*Instrução dada*: Como ficaria uma versão mais curta do parágrafo do trecho fornecido que começa com "Desde que me entendo como gente", mantendo seus fatos principais?

*Trecho fornecido*:

:::::

Desde que me entendo como gente, jogo games que vem do Japão. Acredito ser verdade para a maioria dos consumidores de jogos, uma vez que junto com os EUA o Japão está no topo da lista dos produtores de games.

Já parou para pensar em como aprendemos sobre diferentes estilos de vida: vivências, dia-a-dia, costumes, ideologias, história, arte e etc. Resumindo; já prestou atenção na cultura que somos expostos e experimentamos como agentes ativos em jogos?

Decidi fazer esse review cultural evidenciando alguns jogos que nos fazem absorver em algum nível a cultura japonesa. O jogo não precisa ser desenvolvido por japoneses, mas tem que nos maravilhar com a cultura do Japão.

Edward Burnett Tylor

Cultura é…Todo aquele complexo que inclui o conhecimento, as crenças, a arte, a moral, a lei, os costumes e todos os outros hábitos e capacidades adquiridos pelo homem como membro de uma sociedade.

:::::

*Entradas do conjunto*:
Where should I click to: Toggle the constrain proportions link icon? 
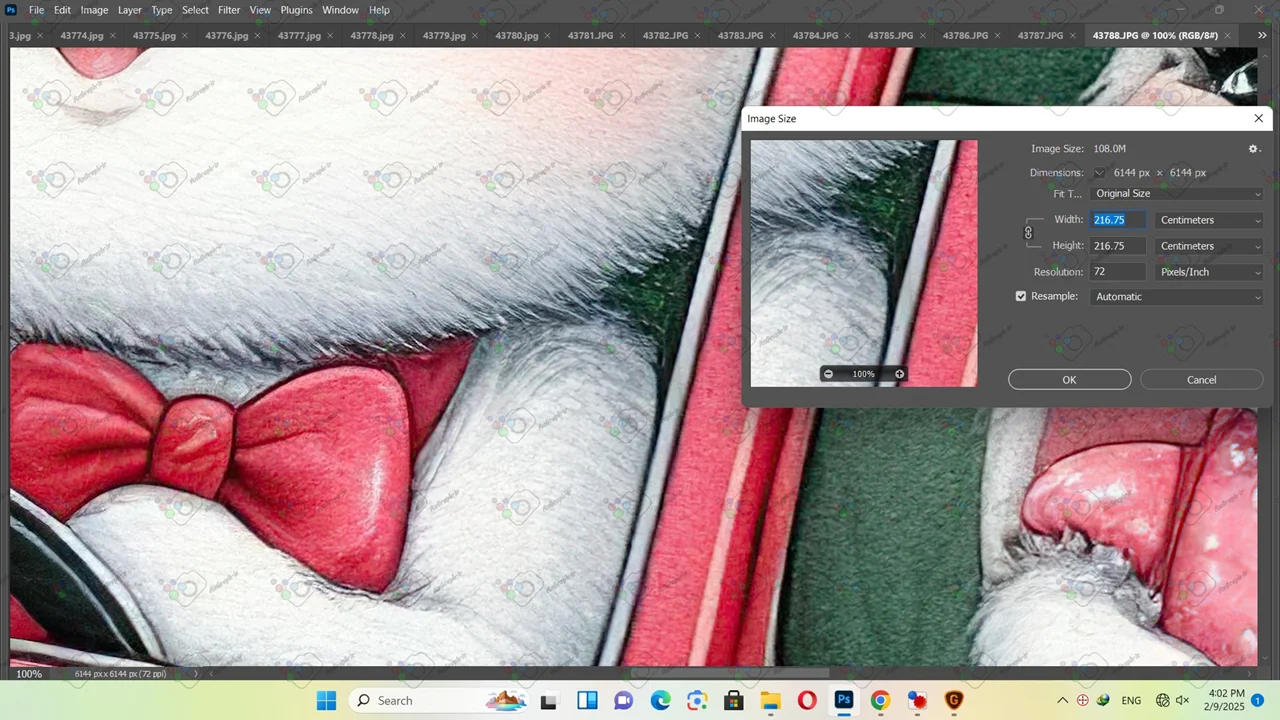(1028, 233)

:::::

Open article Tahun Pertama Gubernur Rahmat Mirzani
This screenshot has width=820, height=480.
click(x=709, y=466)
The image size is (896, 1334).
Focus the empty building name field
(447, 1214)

:::::

*Resultado da tarefa*: Jogo games japoneses desde que me entendo como gente, como deve acontecer com a maioria dos consumidores, já que o Japão lidera a produção de games ao lado dos EUA.